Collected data
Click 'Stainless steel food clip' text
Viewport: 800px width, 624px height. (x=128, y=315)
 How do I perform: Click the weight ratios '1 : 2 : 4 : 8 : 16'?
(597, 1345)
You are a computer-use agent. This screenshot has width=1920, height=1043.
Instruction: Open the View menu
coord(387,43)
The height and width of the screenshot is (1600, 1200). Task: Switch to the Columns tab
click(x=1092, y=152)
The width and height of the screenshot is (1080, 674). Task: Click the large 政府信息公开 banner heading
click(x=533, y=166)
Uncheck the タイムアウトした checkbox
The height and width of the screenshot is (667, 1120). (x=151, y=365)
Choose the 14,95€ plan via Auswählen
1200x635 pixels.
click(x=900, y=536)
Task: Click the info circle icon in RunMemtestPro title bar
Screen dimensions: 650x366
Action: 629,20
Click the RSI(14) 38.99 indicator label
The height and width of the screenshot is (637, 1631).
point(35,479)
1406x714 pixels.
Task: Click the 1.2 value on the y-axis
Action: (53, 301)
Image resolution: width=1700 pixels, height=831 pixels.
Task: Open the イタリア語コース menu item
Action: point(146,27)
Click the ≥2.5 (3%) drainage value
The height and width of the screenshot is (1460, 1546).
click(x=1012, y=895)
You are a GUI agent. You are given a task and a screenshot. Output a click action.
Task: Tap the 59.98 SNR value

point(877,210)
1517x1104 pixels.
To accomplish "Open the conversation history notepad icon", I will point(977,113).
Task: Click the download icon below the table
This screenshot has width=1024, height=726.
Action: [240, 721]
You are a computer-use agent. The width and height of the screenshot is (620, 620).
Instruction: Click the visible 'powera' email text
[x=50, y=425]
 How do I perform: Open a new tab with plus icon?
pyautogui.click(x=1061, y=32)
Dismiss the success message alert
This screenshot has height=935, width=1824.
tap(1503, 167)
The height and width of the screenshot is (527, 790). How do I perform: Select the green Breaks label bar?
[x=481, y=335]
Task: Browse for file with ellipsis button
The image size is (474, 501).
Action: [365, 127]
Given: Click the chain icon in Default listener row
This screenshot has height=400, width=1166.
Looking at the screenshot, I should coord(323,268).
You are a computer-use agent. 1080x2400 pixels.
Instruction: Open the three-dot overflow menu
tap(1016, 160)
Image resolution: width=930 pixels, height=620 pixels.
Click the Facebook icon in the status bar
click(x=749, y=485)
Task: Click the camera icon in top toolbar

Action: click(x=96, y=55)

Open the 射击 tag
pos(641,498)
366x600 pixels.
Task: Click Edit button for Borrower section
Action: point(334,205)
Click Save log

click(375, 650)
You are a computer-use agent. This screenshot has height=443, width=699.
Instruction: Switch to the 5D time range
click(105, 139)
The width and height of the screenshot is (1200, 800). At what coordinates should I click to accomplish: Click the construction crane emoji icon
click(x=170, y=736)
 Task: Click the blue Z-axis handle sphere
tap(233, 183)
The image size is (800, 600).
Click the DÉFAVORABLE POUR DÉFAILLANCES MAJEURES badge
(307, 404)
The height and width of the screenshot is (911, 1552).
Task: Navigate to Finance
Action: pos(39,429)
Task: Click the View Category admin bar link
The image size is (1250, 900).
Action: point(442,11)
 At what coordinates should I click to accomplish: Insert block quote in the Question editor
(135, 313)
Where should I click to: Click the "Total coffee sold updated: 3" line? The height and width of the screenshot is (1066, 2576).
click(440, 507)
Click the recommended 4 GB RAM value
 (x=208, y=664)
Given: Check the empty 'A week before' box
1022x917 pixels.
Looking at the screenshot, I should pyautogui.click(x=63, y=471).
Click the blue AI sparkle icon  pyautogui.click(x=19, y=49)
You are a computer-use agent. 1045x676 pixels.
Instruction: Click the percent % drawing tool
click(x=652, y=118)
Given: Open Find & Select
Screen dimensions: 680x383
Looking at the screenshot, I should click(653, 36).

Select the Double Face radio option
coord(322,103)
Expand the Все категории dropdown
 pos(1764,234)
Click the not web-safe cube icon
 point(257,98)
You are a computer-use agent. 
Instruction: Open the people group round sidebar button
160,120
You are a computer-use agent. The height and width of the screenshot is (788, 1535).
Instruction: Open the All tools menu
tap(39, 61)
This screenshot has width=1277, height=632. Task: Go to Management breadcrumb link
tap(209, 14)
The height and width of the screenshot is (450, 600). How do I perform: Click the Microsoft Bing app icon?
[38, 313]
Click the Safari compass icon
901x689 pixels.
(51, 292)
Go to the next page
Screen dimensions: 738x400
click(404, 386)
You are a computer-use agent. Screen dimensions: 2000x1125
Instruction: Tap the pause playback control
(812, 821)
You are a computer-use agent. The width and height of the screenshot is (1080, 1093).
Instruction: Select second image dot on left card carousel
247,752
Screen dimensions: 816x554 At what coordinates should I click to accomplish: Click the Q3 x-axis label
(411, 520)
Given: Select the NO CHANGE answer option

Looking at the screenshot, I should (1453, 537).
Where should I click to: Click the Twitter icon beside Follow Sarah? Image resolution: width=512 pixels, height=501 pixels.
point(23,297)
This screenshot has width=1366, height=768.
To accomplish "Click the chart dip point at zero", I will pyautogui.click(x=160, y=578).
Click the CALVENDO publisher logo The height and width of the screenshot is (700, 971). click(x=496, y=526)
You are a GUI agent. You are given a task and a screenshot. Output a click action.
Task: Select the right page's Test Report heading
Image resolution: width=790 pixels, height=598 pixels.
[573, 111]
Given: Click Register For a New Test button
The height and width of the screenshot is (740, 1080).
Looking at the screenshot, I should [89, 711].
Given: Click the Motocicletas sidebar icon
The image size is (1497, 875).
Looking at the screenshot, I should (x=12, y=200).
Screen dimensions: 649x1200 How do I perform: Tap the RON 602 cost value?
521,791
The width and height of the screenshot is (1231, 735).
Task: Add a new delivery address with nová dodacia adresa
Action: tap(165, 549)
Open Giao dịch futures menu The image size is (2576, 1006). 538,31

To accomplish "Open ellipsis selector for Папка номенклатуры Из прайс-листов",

> Work required: Up to and including the line that contains "1517x1104 pixels.", output the records above exactly, beginning with their first line.

> Output for this exercise:
Click 'Stainless steel food clip' text
Viewport: 800px width, 624px height. (x=128, y=315)
 How do I perform: Click the weight ratios '1 : 2 : 4 : 8 : 16'?
(597, 1345)
You are a computer-use agent. This screenshot has width=1920, height=1043.
Instruction: Open the View menu
coord(387,43)
The height and width of the screenshot is (1600, 1200). Task: Switch to the Columns tab
click(x=1092, y=152)
The width and height of the screenshot is (1080, 674). Task: Click the large 政府信息公开 banner heading
click(x=533, y=166)
Uncheck the タイムアウトした checkbox
The height and width of the screenshot is (667, 1120). (x=151, y=365)
Choose the 14,95€ plan via Auswählen
1200x635 pixels.
click(x=900, y=536)
Task: Click the info circle icon in RunMemtestPro title bar
Screen dimensions: 650x366
Action: 629,20
Click the RSI(14) 38.99 indicator label
The height and width of the screenshot is (637, 1631).
point(35,479)
1406x714 pixels.
Task: Click the 1.2 value on the y-axis
Action: (53, 301)
Image resolution: width=1700 pixels, height=831 pixels.
Task: Open the イタリア語コース menu item
Action: point(146,27)
Click the ≥2.5 (3%) drainage value
The height and width of the screenshot is (1460, 1546).
click(x=1012, y=895)
You are a GUI agent. You are given a task and a screenshot. Output a click action.
Task: Tap the 59.98 SNR value

point(877,210)
1517x1104 pixels.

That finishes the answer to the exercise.